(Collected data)
= = = = =
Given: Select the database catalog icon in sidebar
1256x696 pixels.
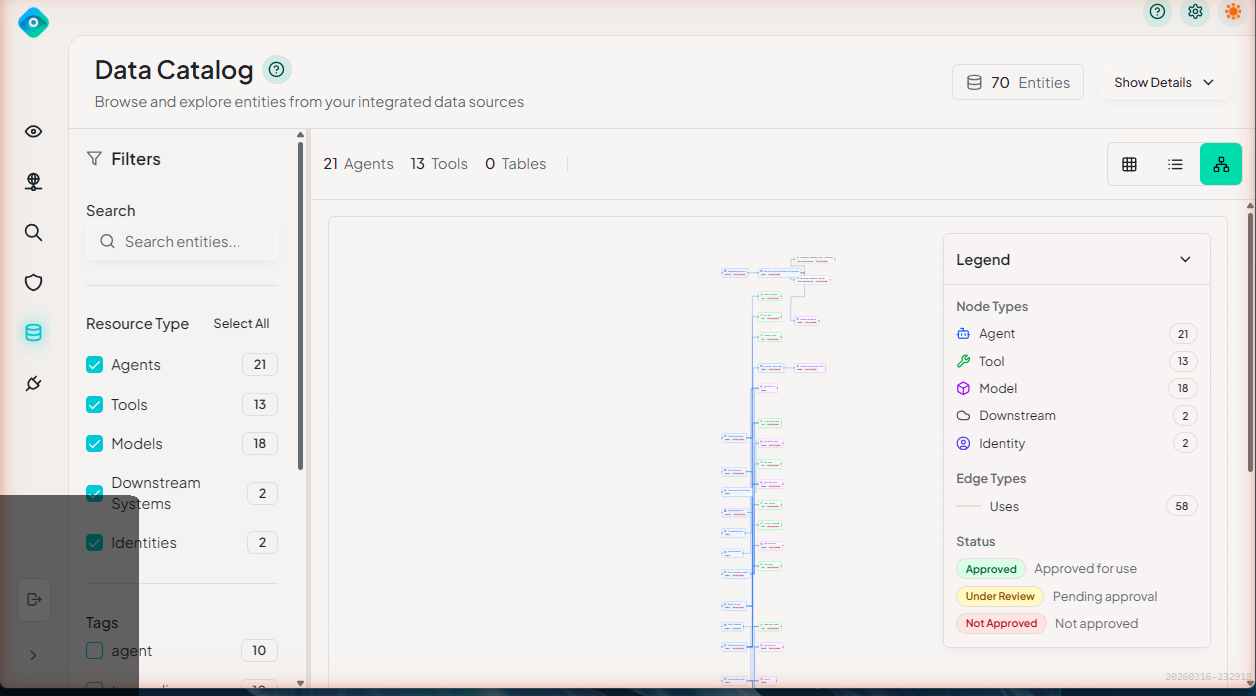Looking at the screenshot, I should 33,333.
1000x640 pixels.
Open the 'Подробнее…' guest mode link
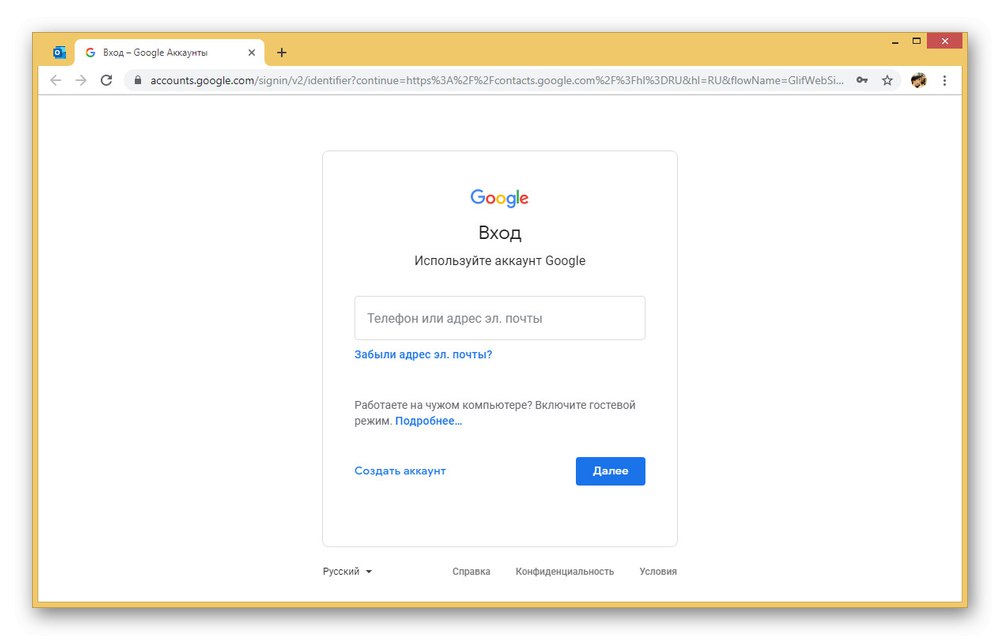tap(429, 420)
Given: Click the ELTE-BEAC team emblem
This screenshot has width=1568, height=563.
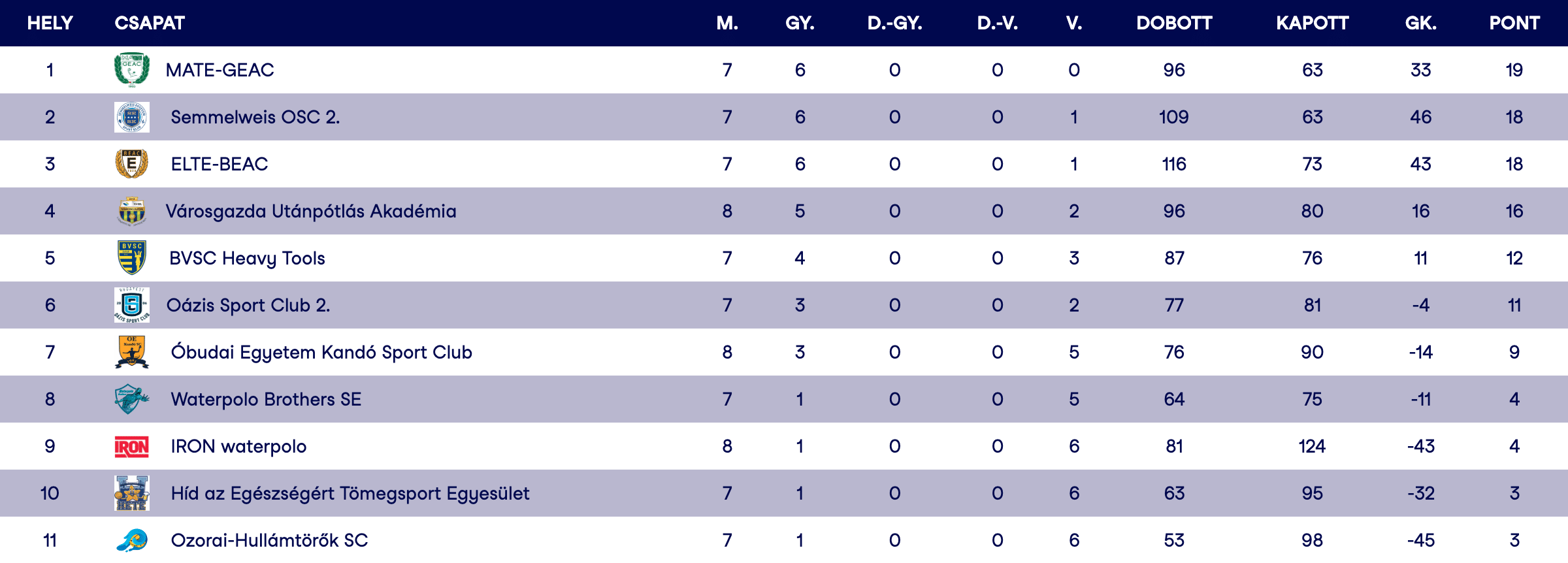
= = = = =
REQUIREMENT
Look over the data above and show each line that contains "Given".

SOLUTION TO THIS PROBLEM
Given: Select the database catalog icon in sidebar
Given: Click the ELTE-BEAC team emblem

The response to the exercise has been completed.